_YOUR OBJECTIVE_
Starting at the line that contains "Given: Collapse the", write out each line through the end of the data below, exactly as it stands. Skip any pictures.

(Stored data)
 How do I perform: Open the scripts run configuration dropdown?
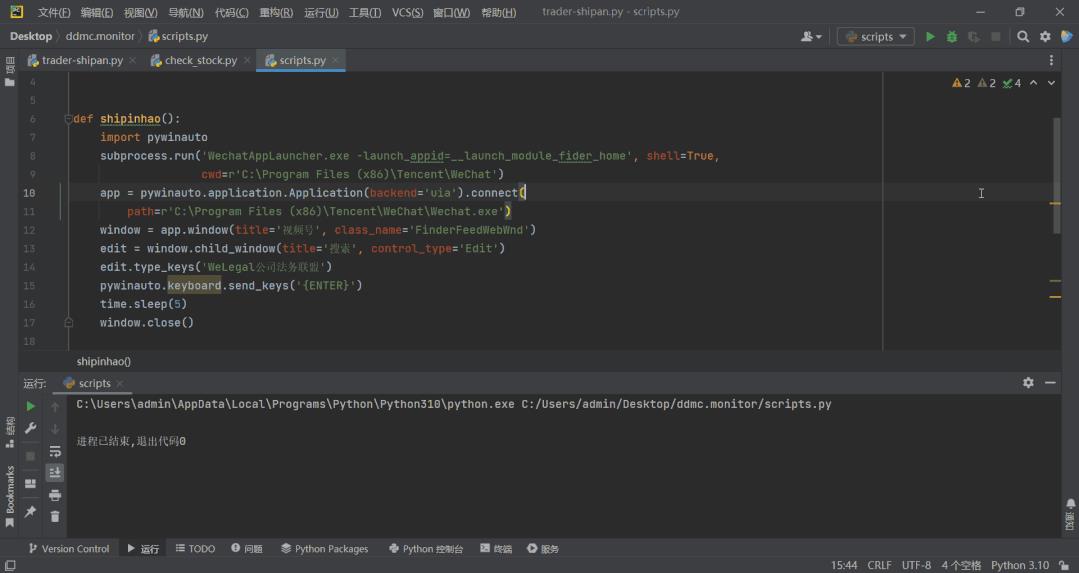(x=876, y=36)
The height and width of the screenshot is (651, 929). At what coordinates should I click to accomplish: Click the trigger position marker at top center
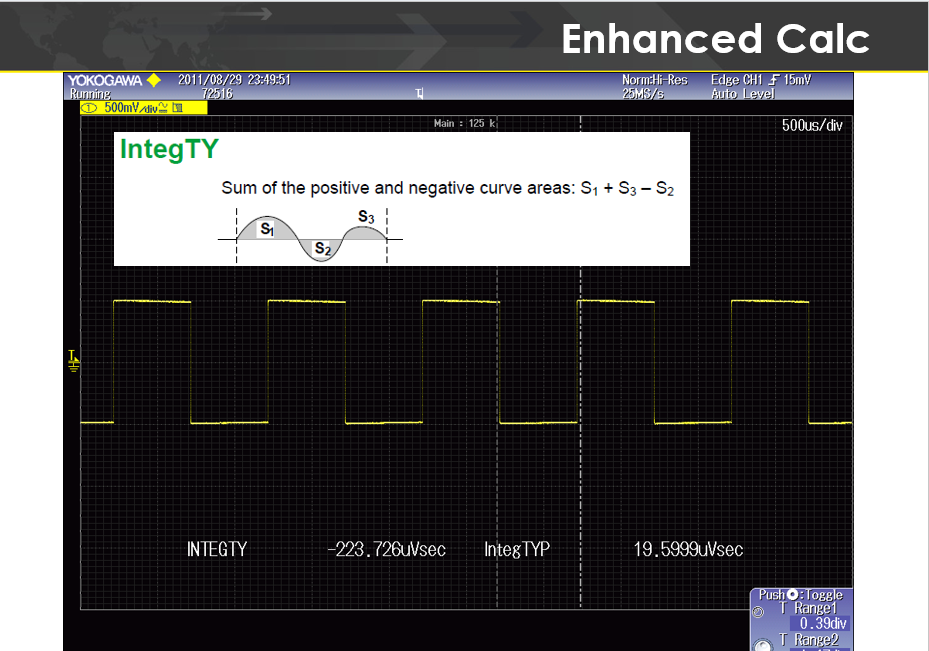pyautogui.click(x=420, y=94)
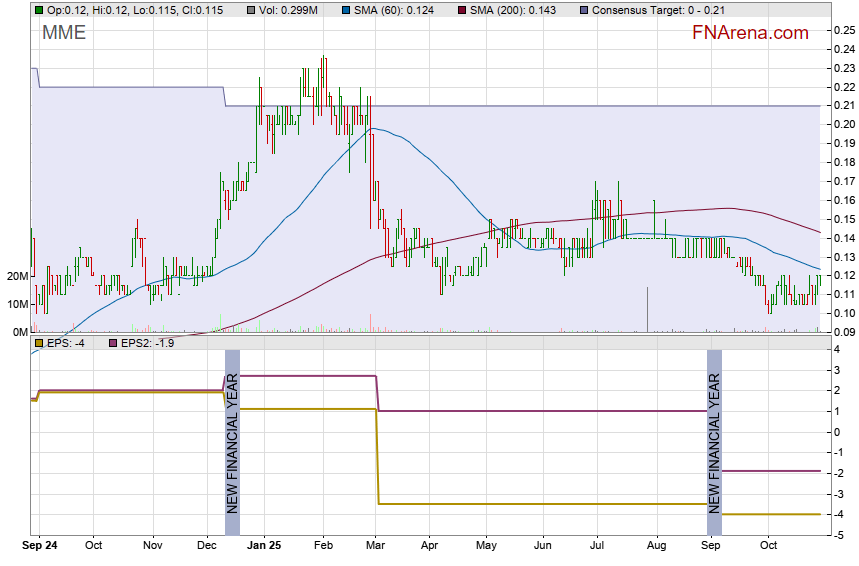Click the 0.21 price axis value

(843, 106)
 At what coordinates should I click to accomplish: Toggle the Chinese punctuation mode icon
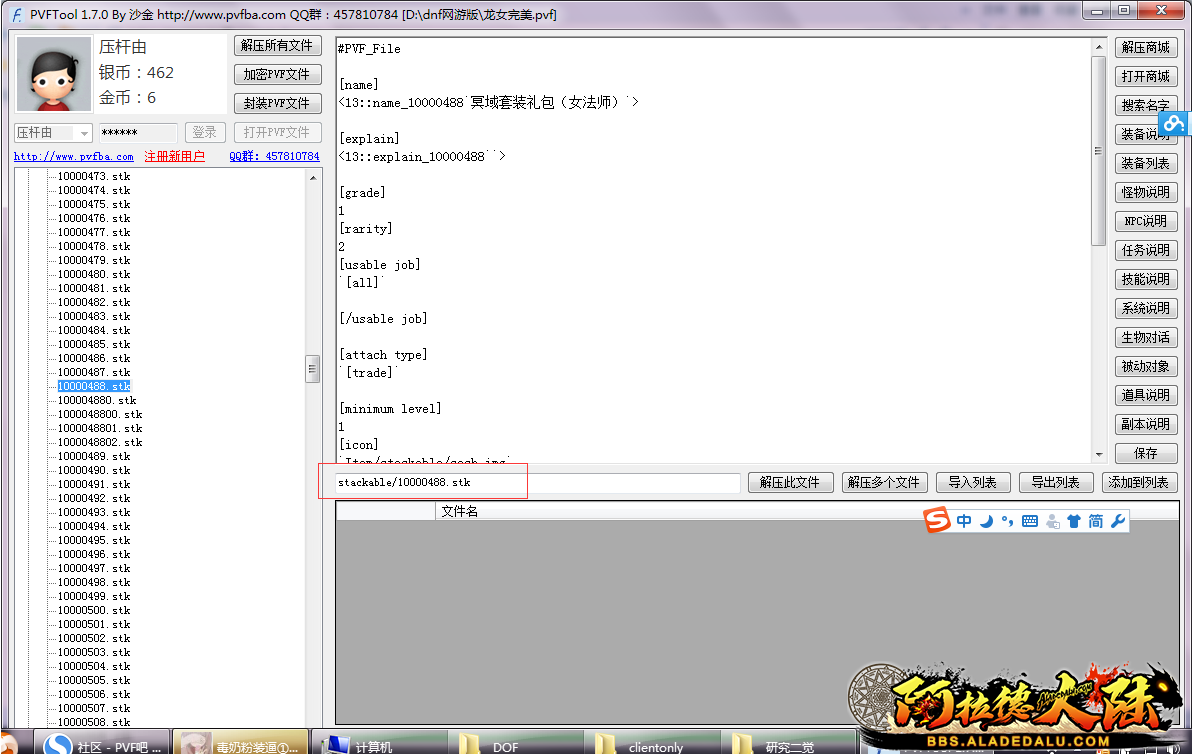1007,521
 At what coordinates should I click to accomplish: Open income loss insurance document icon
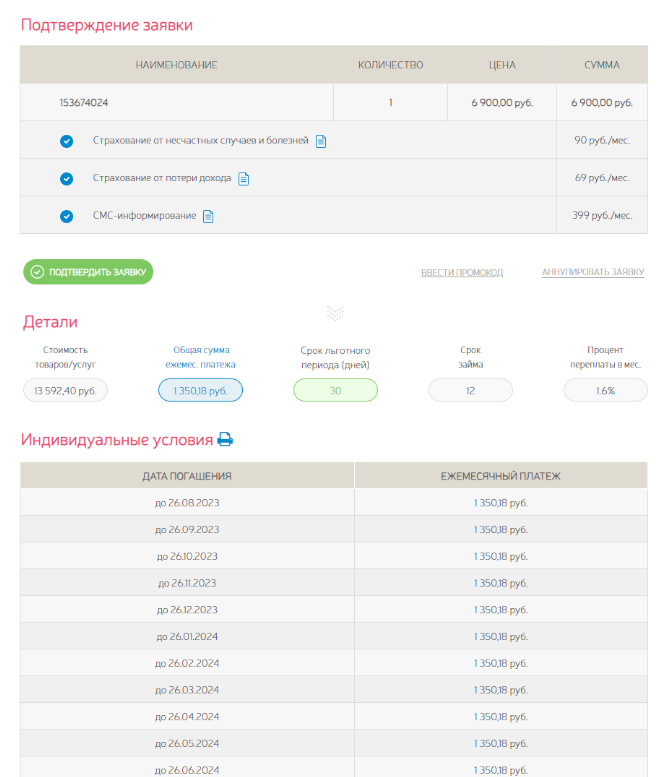tap(243, 178)
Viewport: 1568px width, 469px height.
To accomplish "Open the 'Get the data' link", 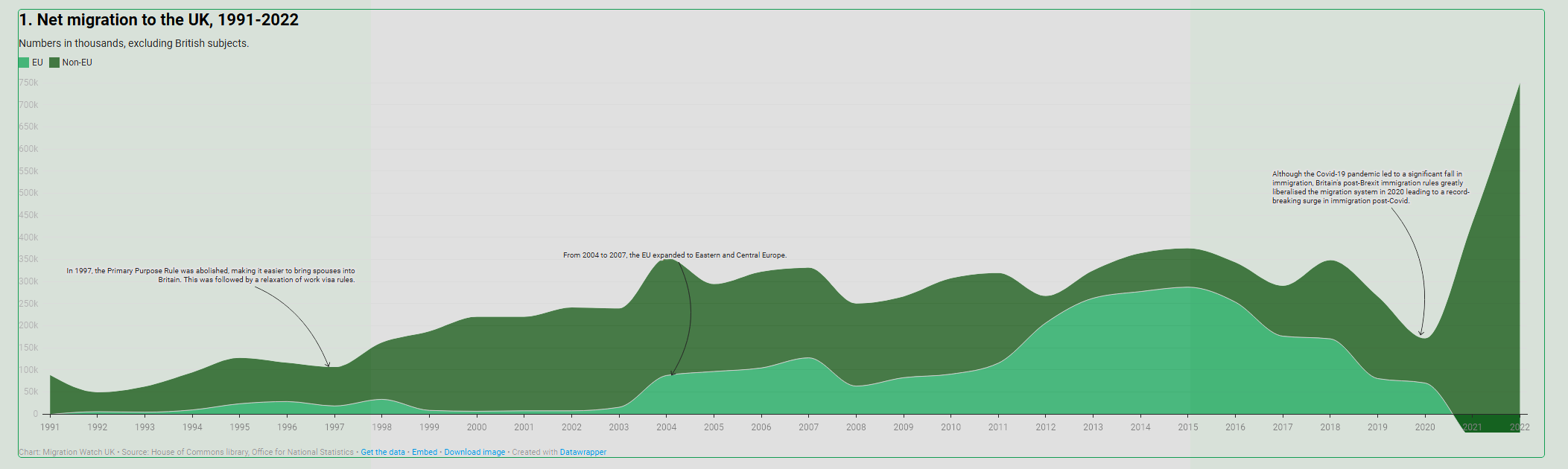I will click(383, 452).
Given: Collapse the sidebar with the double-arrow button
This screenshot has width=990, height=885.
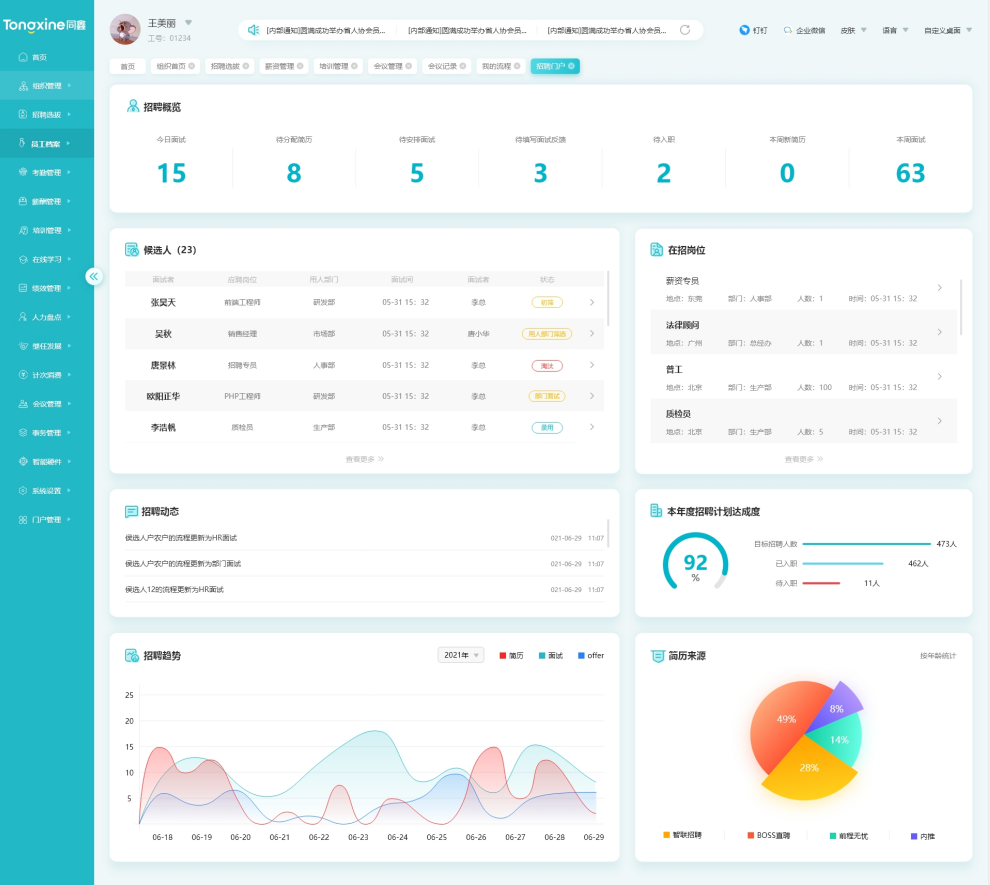Looking at the screenshot, I should pyautogui.click(x=94, y=276).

_SOLUTION TO THE PROBLEM_
Given: Collapse the sidebar with the double-arrow button
This screenshot has width=990, height=885.
Looking at the screenshot, I should pyautogui.click(x=94, y=276).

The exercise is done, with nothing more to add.